Adding musical support from keyboardist/guitarist Joshua Omead Mobaraki, bassist Ellis Durand, and drummer Henry Holmes, Wet Leg landed in America on December 6 and performed its first American performance at the 250-capacity Mercury Lounge on December 7. This would be followed on subsequent nights with shows at the 150-capacity Union Pool and the 280-capacity Baby’s All Right, both in Brooklyn, also squeezing in a brief appearance on television’s Late Night with Seth Meyers. The following week the band would play two shows in Los Angeles and two shows in San Francisco, California.
Wet Leg walked through the crowd to the stage of Mercury Lounge as the public address system played Howard Shore’s “Bag End” from the soundtrack of The Lord of the Rings:The Fellowship of the Ring. The set could promise only four fan-recognizable songs, so it was important for the band to start and end with known songs. With only two other songs familiar to the public, this audience was needing to be open to newness.
Indeed, the fresh, breezy indie-pop anticipated by the audience became a promise delivered. Wet Leg performed the four released songs, nine additional originals, plus a cover of Talking Heads’ “Psycho Killer” over a 50-minute set. Blame it on jet lag, but the band had a few false starts. Teasdale started “I Don’t Wanna Go Out” again after the band just finished playing it. She also forgot how to start the rarely played “Piece of Shit,” stumbling until she asked the other band members how to start it. In both cases, these goofs led her into a fit of the giggles.

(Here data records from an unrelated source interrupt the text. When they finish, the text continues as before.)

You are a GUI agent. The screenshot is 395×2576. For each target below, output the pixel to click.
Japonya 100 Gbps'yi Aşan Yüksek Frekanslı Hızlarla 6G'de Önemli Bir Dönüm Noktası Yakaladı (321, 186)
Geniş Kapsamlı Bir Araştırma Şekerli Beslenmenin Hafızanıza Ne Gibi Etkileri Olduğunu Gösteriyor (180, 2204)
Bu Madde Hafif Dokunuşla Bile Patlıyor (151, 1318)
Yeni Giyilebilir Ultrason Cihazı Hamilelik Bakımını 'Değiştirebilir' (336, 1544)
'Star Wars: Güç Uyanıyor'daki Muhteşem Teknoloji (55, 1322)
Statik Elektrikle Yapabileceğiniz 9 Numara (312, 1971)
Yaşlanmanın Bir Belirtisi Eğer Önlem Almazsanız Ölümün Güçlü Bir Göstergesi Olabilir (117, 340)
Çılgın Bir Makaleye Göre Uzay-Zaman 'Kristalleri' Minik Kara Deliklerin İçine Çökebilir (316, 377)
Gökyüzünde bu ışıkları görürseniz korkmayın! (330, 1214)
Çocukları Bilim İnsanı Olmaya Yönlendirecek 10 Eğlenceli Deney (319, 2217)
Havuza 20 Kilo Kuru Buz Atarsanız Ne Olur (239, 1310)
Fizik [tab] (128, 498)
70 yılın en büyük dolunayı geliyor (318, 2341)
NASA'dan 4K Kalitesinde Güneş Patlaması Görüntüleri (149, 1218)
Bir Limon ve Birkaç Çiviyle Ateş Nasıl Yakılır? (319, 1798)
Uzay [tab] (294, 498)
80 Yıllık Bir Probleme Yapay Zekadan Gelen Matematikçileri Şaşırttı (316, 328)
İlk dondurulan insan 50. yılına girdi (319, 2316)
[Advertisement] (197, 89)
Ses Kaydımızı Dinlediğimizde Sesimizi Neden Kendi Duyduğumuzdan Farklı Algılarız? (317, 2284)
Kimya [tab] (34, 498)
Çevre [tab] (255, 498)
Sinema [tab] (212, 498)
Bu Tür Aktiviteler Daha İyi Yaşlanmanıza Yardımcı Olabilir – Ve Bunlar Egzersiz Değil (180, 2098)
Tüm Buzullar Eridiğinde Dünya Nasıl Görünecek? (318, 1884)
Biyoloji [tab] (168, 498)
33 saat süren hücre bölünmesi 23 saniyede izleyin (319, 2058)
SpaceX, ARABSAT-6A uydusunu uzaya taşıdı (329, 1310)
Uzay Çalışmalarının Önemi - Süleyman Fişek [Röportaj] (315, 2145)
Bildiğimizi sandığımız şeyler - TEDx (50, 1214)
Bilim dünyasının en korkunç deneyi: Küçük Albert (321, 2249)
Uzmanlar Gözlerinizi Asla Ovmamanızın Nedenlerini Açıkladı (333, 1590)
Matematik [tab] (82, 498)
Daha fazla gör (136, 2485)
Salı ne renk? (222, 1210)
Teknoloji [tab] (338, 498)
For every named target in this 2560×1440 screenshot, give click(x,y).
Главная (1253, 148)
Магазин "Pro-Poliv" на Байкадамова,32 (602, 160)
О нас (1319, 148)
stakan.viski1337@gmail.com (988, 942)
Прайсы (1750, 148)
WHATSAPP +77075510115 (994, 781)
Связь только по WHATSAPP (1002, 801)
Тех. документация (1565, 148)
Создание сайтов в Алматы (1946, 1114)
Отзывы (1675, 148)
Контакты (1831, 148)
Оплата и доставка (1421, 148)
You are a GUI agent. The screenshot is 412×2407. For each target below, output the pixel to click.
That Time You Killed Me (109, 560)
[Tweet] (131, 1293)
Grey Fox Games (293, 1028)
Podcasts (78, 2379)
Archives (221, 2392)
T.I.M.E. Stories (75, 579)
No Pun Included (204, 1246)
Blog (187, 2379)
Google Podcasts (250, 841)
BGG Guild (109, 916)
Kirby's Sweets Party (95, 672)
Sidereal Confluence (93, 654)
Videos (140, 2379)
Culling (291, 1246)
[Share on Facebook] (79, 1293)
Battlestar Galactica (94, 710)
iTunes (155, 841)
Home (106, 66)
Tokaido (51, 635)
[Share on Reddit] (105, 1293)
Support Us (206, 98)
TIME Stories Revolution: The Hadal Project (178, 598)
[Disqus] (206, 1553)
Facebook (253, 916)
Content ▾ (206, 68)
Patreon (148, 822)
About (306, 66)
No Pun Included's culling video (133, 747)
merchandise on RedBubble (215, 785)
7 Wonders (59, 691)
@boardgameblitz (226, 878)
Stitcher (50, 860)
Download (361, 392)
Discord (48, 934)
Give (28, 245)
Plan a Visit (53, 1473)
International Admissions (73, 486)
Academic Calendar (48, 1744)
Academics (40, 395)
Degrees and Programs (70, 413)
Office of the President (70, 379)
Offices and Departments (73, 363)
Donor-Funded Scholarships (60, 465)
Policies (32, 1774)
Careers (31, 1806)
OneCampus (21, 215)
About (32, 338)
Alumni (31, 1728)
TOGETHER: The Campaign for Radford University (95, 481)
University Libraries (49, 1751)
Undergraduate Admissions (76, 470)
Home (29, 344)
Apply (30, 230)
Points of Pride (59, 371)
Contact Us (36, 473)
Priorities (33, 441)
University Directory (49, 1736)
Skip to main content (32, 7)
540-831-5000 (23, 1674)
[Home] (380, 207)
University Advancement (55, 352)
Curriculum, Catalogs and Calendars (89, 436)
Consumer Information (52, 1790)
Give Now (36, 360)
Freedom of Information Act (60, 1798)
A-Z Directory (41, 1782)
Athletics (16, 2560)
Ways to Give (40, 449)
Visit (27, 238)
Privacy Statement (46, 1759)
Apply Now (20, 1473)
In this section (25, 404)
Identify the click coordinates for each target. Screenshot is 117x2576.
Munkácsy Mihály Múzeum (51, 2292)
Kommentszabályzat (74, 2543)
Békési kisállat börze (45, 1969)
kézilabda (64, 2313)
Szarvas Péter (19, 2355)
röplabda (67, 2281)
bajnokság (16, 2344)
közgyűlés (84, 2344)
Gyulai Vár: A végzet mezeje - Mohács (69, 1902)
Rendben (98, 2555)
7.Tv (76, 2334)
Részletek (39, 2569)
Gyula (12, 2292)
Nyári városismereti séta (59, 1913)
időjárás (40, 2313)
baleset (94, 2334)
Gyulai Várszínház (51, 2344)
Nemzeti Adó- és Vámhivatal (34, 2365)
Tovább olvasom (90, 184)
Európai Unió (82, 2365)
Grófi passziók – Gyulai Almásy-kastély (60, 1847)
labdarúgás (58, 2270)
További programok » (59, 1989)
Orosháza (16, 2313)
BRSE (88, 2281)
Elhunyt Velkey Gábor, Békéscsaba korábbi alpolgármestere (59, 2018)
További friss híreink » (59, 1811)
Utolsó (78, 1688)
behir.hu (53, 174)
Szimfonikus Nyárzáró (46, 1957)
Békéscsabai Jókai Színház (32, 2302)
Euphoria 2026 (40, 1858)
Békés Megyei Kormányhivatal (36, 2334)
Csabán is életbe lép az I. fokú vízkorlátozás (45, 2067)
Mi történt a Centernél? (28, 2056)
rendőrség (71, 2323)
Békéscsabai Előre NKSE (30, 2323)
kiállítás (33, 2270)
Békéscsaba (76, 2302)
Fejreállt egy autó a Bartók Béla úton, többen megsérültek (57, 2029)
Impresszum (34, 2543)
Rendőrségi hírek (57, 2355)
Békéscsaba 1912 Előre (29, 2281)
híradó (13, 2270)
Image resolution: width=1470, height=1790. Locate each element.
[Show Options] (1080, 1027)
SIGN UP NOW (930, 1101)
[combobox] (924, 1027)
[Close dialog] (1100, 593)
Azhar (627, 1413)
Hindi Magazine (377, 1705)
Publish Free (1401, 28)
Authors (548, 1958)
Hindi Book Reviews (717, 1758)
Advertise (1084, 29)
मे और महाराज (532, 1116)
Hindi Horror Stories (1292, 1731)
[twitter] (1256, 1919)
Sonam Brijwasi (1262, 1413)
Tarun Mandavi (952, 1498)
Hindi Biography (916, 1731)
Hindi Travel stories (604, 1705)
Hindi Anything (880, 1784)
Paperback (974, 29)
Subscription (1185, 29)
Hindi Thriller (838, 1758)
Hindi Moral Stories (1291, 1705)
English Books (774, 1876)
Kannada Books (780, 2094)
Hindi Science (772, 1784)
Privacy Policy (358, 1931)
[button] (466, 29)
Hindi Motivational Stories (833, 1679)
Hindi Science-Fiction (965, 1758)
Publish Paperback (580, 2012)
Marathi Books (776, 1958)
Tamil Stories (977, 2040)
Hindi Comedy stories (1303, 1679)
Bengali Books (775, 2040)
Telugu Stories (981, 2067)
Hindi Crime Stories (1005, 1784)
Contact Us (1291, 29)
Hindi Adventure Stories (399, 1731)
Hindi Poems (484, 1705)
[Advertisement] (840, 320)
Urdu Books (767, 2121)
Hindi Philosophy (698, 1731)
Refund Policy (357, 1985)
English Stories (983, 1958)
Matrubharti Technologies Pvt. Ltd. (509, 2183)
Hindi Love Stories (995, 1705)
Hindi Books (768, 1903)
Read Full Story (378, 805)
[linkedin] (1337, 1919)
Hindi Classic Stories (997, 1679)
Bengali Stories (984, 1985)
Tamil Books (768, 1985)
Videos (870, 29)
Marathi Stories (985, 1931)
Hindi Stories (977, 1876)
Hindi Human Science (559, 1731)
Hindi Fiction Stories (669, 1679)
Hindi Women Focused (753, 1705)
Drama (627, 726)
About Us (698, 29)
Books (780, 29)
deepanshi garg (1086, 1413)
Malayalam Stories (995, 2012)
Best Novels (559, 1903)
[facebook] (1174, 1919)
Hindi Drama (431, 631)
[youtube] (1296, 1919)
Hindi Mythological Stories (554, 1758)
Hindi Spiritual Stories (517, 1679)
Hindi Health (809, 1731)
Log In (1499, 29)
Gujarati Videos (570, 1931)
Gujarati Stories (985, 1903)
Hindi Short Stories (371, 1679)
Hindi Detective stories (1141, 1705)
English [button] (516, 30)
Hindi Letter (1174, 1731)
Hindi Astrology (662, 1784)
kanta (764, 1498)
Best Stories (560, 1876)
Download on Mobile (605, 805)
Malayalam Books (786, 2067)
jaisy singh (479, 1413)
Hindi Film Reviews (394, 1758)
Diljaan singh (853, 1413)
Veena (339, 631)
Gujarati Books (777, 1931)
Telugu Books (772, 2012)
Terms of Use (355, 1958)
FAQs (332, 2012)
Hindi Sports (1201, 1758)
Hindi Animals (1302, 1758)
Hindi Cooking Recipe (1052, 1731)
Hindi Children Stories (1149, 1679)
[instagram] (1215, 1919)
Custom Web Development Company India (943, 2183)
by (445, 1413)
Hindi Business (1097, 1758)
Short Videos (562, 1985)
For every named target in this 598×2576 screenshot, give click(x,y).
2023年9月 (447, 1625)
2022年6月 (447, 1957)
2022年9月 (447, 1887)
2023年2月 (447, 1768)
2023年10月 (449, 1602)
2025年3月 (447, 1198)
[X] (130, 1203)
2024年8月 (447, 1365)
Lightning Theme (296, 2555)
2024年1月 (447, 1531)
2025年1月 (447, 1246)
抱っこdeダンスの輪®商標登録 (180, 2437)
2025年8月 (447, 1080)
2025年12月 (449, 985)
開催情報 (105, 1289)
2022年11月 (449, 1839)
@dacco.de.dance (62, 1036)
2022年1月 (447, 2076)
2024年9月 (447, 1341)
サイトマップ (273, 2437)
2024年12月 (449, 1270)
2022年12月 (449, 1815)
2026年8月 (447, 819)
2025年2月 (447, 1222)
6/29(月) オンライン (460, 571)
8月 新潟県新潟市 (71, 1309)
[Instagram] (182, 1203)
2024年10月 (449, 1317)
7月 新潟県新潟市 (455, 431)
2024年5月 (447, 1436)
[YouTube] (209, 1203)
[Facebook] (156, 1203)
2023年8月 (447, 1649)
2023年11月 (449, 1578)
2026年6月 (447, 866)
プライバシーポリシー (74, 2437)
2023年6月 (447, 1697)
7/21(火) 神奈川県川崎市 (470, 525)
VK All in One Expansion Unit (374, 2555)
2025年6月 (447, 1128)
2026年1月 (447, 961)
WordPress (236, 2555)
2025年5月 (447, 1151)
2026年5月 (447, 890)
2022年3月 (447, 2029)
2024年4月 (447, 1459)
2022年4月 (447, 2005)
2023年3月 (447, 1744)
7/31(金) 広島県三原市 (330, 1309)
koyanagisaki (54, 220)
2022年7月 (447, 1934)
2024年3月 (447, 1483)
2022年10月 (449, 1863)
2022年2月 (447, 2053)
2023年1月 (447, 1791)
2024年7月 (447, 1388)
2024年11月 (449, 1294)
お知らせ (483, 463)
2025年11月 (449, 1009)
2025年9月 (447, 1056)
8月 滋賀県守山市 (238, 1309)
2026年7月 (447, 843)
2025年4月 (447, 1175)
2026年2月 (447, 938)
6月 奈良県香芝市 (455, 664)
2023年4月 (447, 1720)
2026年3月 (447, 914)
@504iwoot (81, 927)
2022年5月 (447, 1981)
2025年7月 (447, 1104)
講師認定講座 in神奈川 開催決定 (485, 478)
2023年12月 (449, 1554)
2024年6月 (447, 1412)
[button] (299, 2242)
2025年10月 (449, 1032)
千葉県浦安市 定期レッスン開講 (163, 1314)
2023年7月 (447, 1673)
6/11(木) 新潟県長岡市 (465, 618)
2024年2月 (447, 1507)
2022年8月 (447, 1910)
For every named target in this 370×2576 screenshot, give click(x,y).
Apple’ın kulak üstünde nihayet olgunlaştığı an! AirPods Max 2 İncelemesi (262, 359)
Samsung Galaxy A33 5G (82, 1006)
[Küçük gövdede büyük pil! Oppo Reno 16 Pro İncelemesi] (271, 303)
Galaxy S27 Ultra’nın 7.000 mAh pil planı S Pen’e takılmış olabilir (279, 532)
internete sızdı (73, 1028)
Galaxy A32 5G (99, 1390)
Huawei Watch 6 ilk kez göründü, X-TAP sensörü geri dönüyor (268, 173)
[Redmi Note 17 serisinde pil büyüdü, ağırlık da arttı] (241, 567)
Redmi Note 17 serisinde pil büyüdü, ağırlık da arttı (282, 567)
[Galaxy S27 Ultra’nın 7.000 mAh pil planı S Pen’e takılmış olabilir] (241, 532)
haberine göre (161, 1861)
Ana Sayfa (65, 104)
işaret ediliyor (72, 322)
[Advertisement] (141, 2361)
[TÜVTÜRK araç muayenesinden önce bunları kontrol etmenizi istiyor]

Each song was compact, so tight that it did not allow for any improvisational wiggle room whatsoever. Light, bouncy and joyous, the songs were built for sing-alongs and hip-swaying, with building crescendos and a few gang harmonies. Gentle twists in the arrangements gave the songs a cutting edge. Live, Teasdale offered a magnetic charisma that made her soft vocals that much more endearing.
The audience appeared pleased with the new songs. Likely, the audiences that will attend largely the same show in March also will approve. Indie-pop is still a popular genre, and Wet Leg is bringing it a breath of fresh air.